UFV — Trinity;. Cascades — Spartans. That’s the matchup that gets circled on the calendar. On Friday, Oct. 10 at Rotary Stadium, another chapter of the book was written.
It was 2-0 Trinity early; the Spartans capitalized on two first half strikes from Charles Nana. UFV wouldn’t break through until the 64th minute, when second-year Aidan Fitzgerald put one past Yeshua Silwamba for his first career U SPORTS goal. Suddenly, the Cascades were running downhill.
Five and a half minutes of play in the Trinity end later, captain Mateo Brazinha keyed the Cascades’ comeback, scoring the tying marker. It was a 2-2 game with approximately 20 minutes until the final buzzer; all the makings of an instant classic between two geographical foes. The match wouldn’t stay on tilt, however.
TWU’s Francis Powell scored the go-ahead goal against the flow of play in the 75th minute. Despite UFV’s vigorous pressure to tie the match for a second time, it was to no avail. Powell’s tally ultimately stood as the decisive game-winning goal in a 3-2 decision for the Spartans.
Coach Tom Lowndes was incensed postgame — both with the referee’s inability to keep a hold on what was the most physical game at Rotary this season — and probably his team’s inability to either hold the game at 2-2, or outright take it for themselves. The result put the Cascades’ record on the year at 6-3-3 after 12 games played.
The Cascades quietly filed into their dressing room, and for the next 10 minutes or so they just sat. No talking. Just soaking in the game’s result. Sitting in that feeling.
Despite 6-3-3 being good enough for a playoff spot, it ensured that with three games remaining on the schedule,the Cascades wouldn’t get to 10 wins on the campaign. A goal set by the team prior to the regular season. Just last season, this version of UFV might have been content with simply getting into the dance, but not this team.
Choruses of “All I do is win” bellowing out of the TWU locker room leaked through the walls until Brazinha broke the silence.
“That should fucking hurt,” he said to his teammates.
It wasn’t necessarily the kindest thing to say at the time. There was no sugar-coating. But it’s something that needed to be said, not because everyone didn’t already know it, but because it still needed to be heard.

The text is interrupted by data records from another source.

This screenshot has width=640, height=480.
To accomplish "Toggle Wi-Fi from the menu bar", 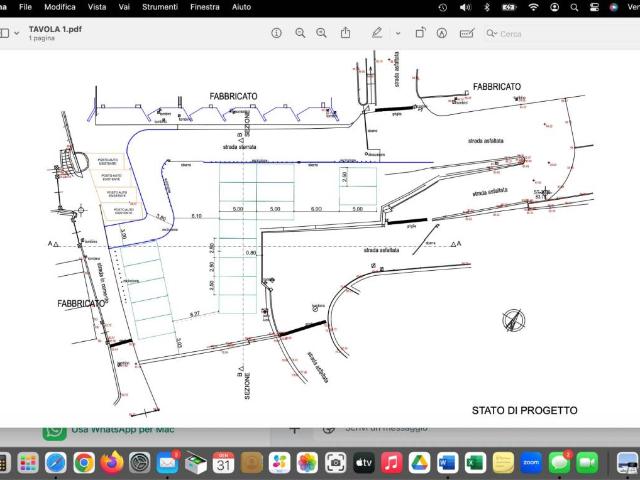I will point(534,7).
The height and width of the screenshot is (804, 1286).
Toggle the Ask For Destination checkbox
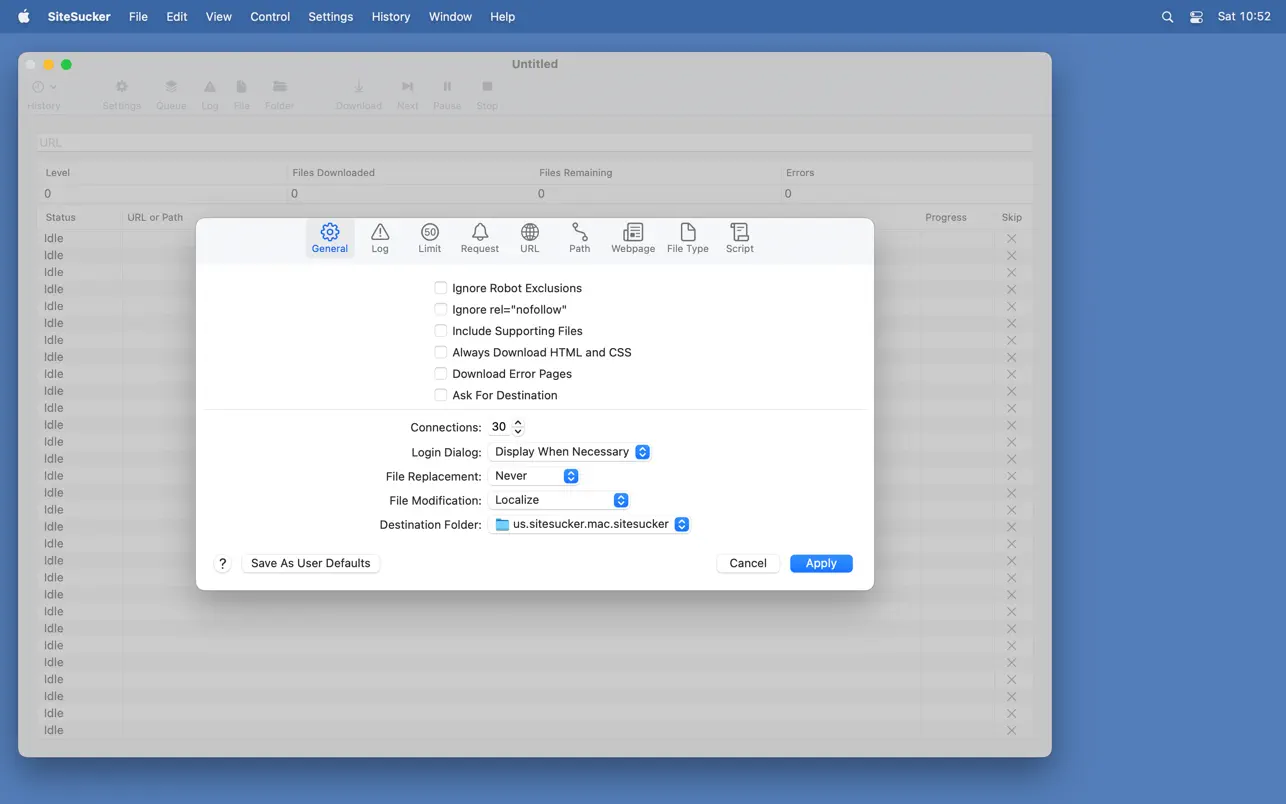pyautogui.click(x=440, y=395)

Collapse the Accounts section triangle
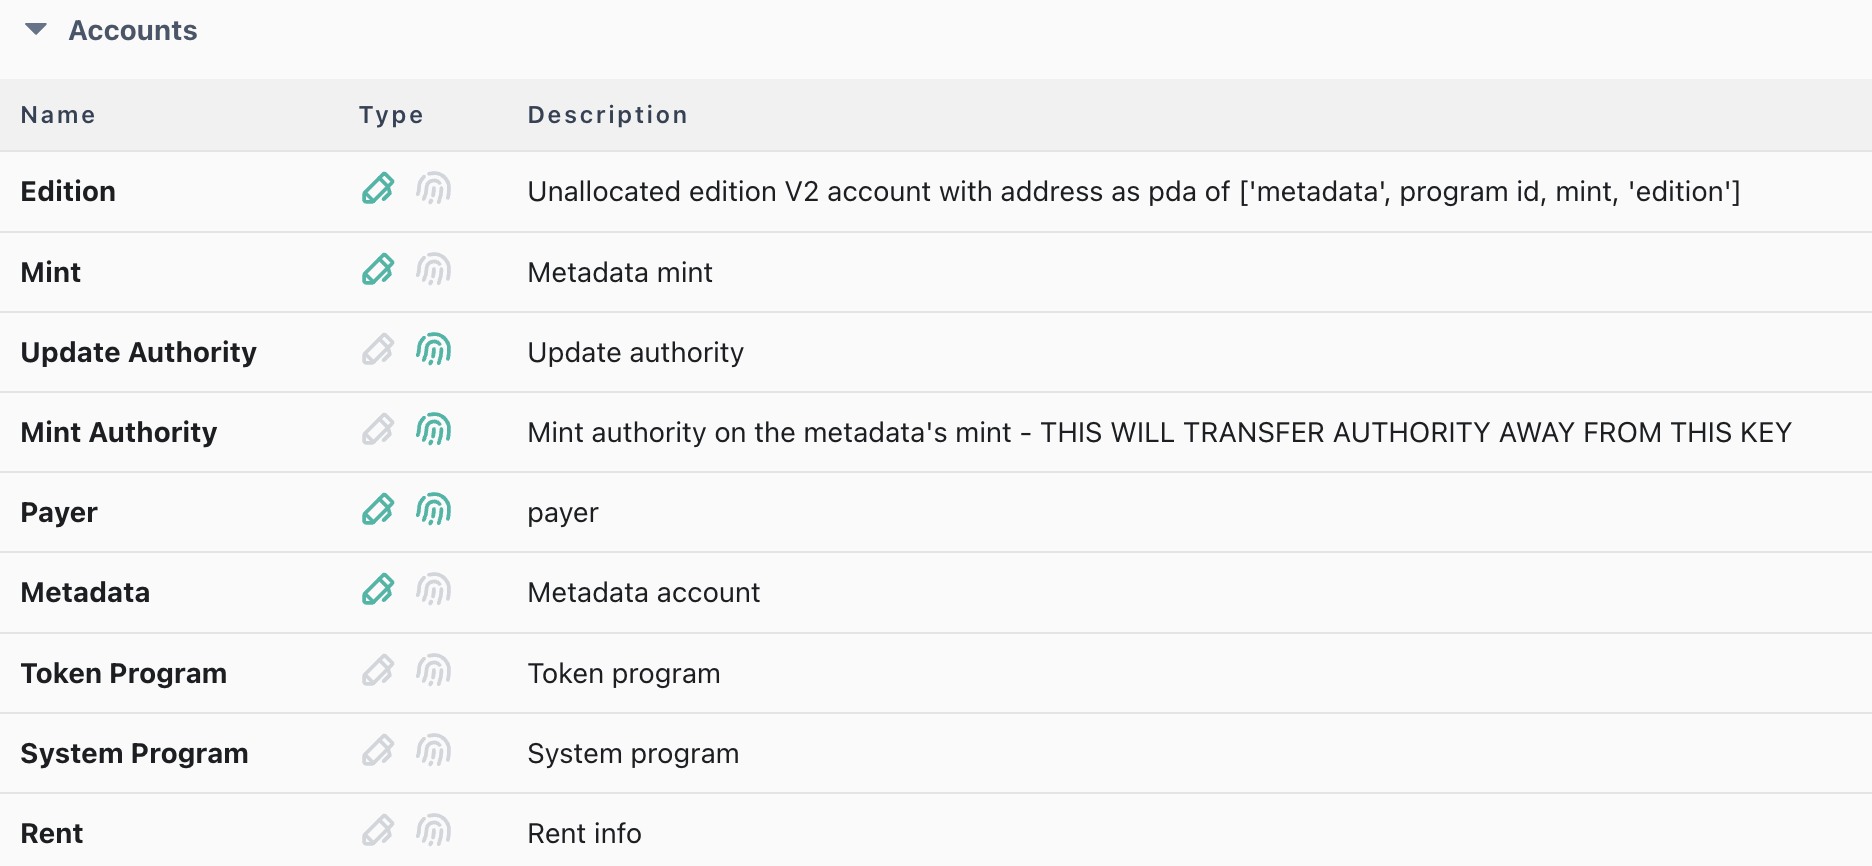(36, 30)
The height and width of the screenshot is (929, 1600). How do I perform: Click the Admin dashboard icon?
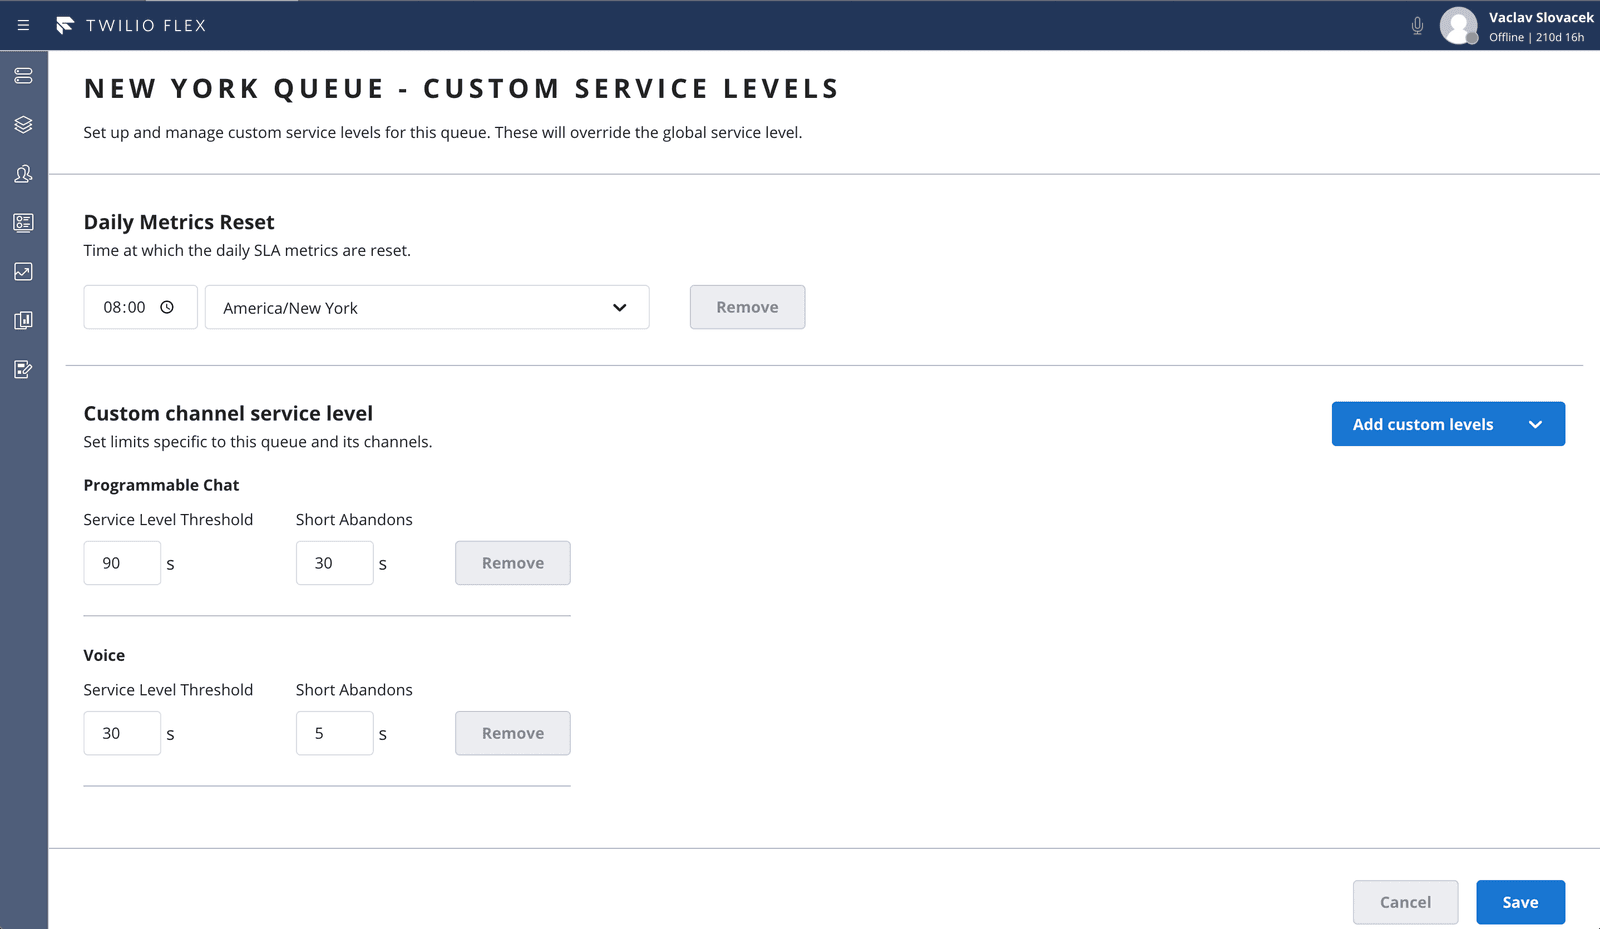click(23, 223)
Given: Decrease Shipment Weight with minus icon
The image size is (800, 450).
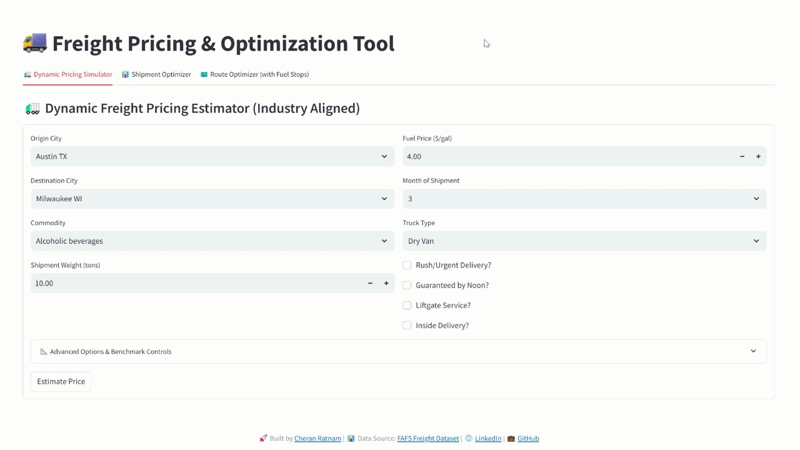Looking at the screenshot, I should tap(370, 283).
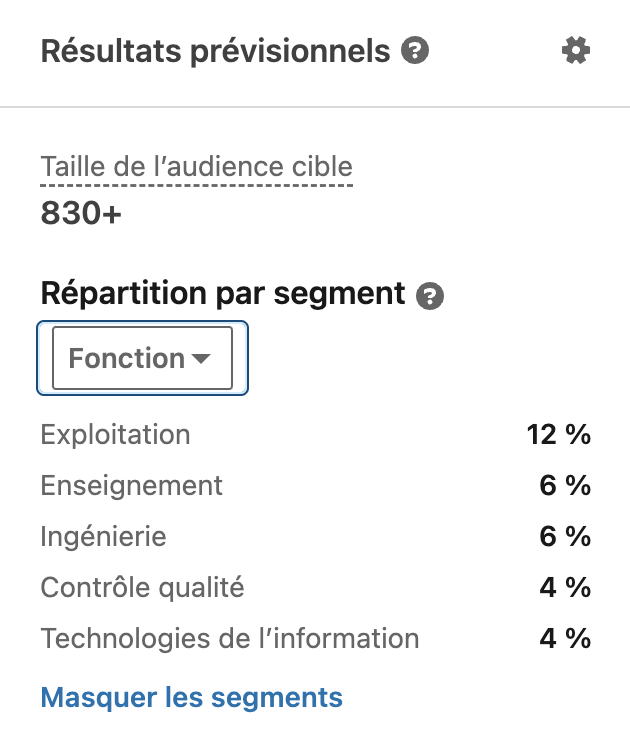This screenshot has width=630, height=742.
Task: Select the Exploitation segment row
Action: [115, 435]
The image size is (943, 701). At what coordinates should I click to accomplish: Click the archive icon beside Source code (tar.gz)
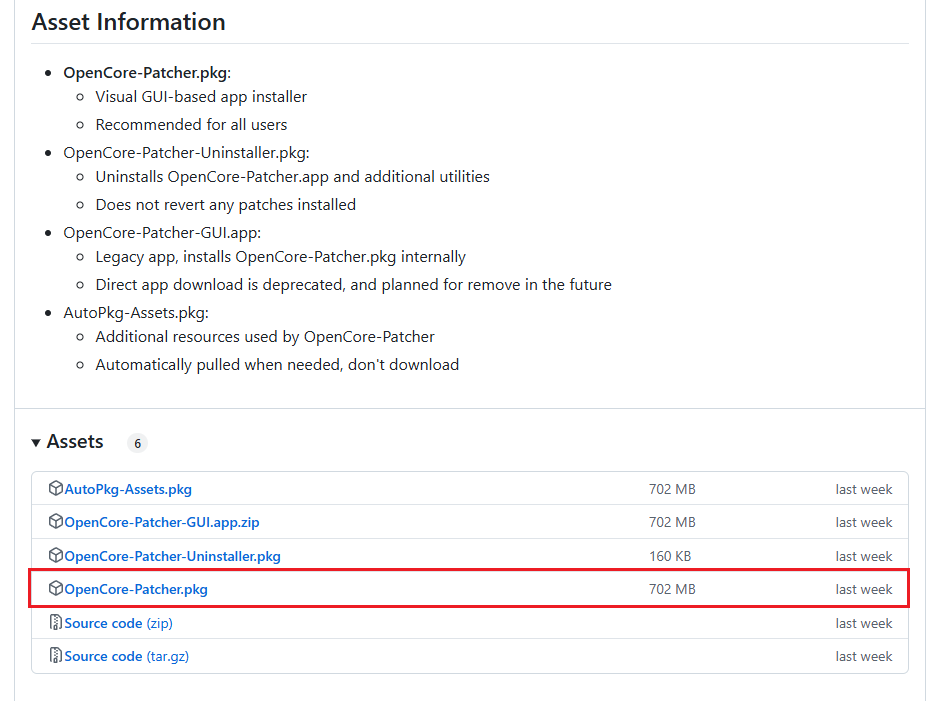tap(55, 655)
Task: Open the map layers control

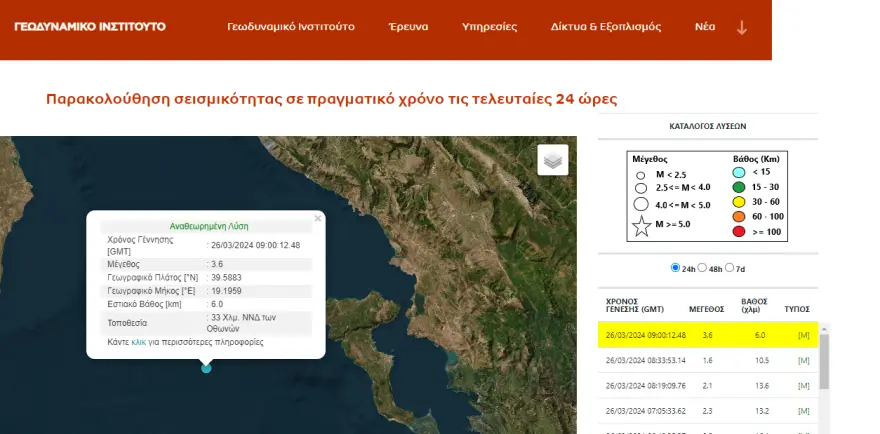Action: pos(552,160)
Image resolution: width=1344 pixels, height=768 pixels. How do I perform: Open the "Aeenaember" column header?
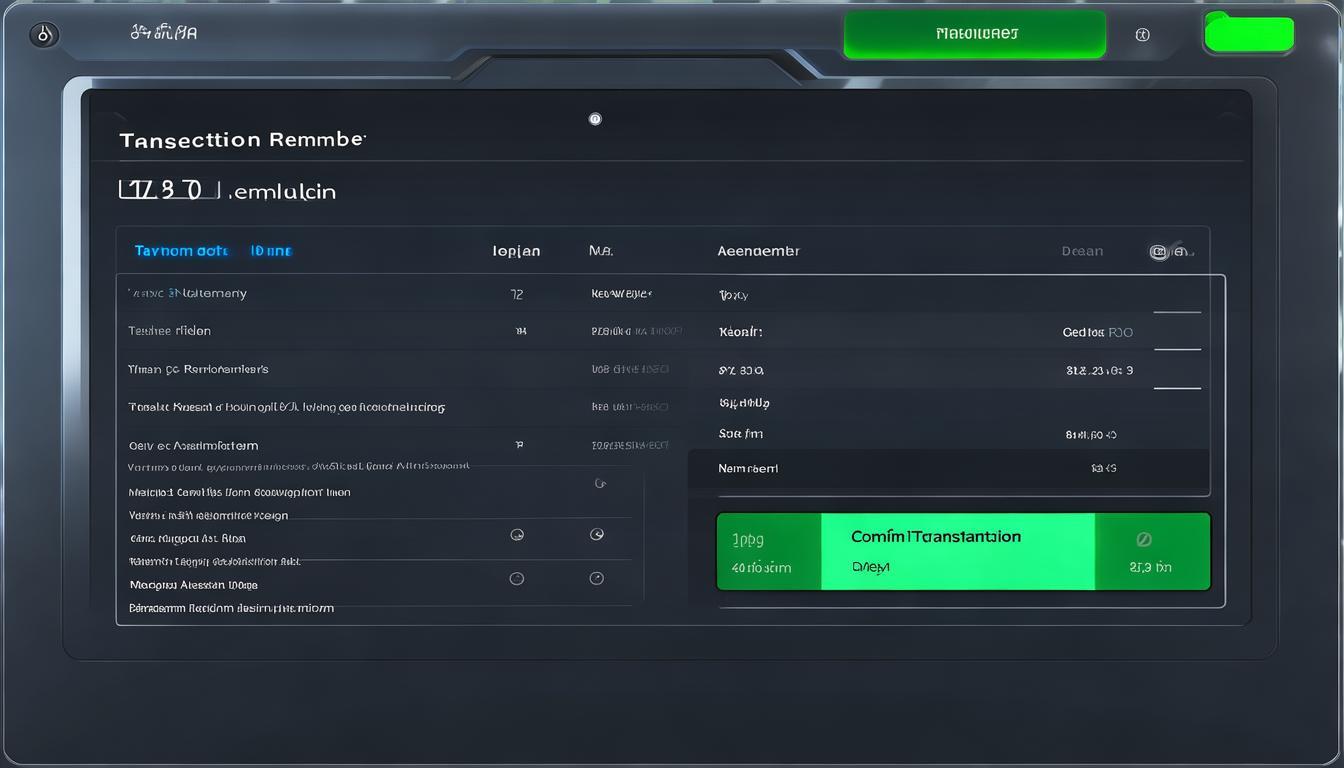click(758, 251)
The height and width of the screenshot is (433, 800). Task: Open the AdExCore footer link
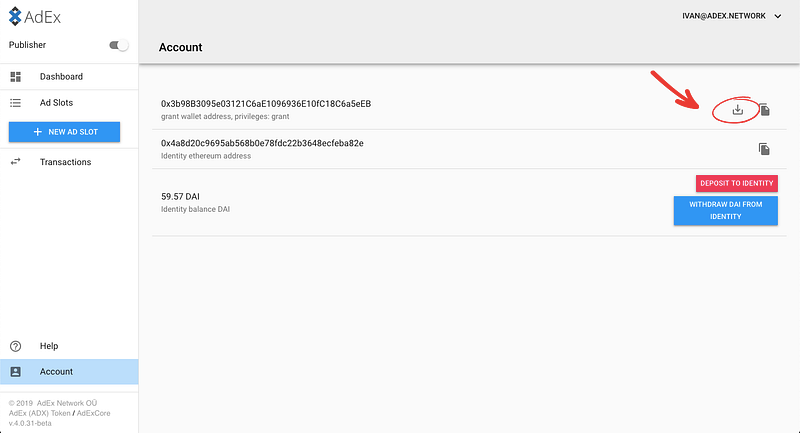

“There’s times where I’m probably not the nicest guy, but I don’t think it’s necessarily the most important thing as captain to be the nicest guy.”

The meeting
One of Brazinha’s first acts after being named UFV’s captain for the 2025-26 campaign was to hold a player’s only meeting. The purpose? To set the record straight. After a semi-finals appearance last year, this season was going to come with outside expectations. None were bigger to Brazinha though than the ones he had for himself and for the team, and he wanted that to be on the record before the team’s first game. He asked each individual what they wanted from the season, coming to the consensus that the team’s primary goal this season would be to hit double digit wins.
“That’s such an important part of how we succeed, is how we make our goals,” explained Brazinha.
Losing to Trinity brought the season-long pursuit to an end. As UFV’s leader though, it was important for the captain to mention that the team didn’t reach the goal they had set out for. Brazinha isn’t a boisterous presence on the field. His voice isn’t the loudest or the most frequent one heard, and that captures his teammate’s attention all the more when he decides to send a message the way he did in the locker room that night.

The last goal remaining
Brazinha found himself with a lot of space behind the defence last season. That’s been taken away. The reigning Canada West Player of the Year has had a target on his back all season, and the Cascades as a whole aren’t taking anyone by surprise anymore. While the Cascades might embrace the scrappy, gritty, underdog mentality, they’re a true contender now. They get any given team’s best efforts every week. Brazinha sees it as a compliment to his team’s abilities.
With a stack of individual accomplishments, including a front-running case to be 2025 U SPORTS Player of the Year, Brazinha has a singular focus as UFV prepares for the Calgary Dinos in a quarter-final rematch from last year’s playoffs.
“I am dying for this team to get somewhere that it’s never been before, dying for it … Our goal now is to make it past not one game of playoffs, but make it past a second, and then get into Nationals.”